# SET PROBLEM:
Pick out each line of the listing below that contains the word "menu" and copy it.

# RECORDS FOR THIS EXERCISE:
╭──
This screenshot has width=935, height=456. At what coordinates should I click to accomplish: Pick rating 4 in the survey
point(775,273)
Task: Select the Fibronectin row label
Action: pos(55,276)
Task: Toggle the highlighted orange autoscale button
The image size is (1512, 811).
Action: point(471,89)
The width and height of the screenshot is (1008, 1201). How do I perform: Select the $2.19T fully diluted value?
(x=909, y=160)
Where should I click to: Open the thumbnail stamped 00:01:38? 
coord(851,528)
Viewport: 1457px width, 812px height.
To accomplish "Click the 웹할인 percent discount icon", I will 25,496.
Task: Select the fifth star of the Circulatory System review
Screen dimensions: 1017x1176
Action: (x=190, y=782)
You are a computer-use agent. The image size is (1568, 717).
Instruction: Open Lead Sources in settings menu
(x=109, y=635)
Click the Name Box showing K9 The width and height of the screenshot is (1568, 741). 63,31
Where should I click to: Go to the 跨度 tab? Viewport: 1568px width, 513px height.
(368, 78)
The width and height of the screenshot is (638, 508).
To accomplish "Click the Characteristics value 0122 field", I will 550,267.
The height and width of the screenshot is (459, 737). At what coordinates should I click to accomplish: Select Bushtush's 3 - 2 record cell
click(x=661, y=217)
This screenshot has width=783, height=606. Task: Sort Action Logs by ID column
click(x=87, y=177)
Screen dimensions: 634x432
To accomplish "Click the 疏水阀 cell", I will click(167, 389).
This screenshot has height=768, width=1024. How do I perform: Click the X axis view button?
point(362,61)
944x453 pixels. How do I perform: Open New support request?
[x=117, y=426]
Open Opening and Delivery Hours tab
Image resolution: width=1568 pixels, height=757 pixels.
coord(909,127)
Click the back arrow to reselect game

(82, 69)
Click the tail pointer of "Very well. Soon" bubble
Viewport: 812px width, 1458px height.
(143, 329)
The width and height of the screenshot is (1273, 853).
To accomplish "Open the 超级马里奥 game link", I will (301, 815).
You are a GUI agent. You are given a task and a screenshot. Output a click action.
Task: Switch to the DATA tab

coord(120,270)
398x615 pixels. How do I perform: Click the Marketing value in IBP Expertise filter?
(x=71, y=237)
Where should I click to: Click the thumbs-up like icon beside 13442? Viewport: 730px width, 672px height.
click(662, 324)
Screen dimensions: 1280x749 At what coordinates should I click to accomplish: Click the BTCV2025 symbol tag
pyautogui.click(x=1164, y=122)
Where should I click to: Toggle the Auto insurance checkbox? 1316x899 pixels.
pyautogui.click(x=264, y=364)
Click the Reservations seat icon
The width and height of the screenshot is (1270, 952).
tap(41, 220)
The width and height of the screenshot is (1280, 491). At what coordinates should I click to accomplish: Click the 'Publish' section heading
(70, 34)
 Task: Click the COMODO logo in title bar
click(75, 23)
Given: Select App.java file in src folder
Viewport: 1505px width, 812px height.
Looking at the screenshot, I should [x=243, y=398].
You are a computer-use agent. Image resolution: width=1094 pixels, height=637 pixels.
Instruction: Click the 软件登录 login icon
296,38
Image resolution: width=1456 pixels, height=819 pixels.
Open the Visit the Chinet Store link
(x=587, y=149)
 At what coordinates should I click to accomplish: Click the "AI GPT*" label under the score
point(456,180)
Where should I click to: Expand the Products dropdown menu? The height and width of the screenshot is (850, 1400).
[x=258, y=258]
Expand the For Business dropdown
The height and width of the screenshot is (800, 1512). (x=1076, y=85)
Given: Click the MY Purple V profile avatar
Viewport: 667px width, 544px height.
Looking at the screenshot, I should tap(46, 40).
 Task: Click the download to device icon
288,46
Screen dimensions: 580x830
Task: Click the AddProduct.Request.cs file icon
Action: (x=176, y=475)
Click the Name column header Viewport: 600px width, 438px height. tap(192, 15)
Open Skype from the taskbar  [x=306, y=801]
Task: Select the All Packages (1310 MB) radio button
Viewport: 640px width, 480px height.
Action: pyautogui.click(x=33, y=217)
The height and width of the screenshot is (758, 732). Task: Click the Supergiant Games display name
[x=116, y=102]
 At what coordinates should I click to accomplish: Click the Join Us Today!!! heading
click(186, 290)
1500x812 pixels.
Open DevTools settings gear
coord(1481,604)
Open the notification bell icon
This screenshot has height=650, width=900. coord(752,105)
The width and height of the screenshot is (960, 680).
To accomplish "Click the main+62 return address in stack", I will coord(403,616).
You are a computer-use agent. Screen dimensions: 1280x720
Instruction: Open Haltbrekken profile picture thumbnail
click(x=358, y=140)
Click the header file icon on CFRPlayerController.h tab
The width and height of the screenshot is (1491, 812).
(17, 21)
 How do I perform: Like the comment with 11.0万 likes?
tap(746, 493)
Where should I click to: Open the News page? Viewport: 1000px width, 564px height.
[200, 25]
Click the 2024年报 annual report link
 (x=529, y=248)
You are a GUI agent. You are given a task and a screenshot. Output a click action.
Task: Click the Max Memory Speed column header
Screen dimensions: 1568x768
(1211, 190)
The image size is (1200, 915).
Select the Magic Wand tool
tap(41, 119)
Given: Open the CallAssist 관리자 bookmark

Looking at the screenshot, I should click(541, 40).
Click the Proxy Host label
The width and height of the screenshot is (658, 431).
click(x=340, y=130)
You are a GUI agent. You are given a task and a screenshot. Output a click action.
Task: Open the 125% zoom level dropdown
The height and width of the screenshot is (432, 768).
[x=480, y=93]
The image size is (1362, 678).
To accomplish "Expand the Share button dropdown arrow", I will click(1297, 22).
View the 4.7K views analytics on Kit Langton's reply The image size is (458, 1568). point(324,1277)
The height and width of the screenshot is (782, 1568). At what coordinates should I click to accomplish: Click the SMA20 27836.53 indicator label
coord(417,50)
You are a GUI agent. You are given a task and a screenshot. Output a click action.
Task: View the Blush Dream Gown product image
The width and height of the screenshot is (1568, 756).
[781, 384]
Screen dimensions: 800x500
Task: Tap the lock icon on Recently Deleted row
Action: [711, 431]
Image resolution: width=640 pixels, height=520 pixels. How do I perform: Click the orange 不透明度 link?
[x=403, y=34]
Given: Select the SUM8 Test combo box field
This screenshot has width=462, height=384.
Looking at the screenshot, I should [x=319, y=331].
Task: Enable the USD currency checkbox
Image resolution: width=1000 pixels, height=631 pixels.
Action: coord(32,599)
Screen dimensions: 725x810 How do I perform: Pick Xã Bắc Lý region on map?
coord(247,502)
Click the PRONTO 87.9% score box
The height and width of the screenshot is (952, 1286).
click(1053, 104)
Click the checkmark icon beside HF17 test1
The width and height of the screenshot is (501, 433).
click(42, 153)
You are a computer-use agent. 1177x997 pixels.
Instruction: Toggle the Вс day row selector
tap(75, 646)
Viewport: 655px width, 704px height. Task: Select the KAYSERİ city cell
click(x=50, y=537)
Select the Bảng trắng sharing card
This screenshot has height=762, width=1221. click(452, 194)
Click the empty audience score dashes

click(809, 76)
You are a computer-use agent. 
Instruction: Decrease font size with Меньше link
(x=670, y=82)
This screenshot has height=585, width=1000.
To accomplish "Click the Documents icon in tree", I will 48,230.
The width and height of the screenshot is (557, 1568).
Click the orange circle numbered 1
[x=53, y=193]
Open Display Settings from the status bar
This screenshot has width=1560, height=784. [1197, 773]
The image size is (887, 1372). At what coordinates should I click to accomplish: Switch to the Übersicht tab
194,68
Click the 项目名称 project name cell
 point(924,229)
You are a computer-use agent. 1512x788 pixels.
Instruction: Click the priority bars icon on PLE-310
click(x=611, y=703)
╰──
# FULL OUTPUT:
Instruction: Open Lead Sources in settings menu
Where should I click to: Expand the Products dropdown menu? The height and width of the screenshot is (850, 1400).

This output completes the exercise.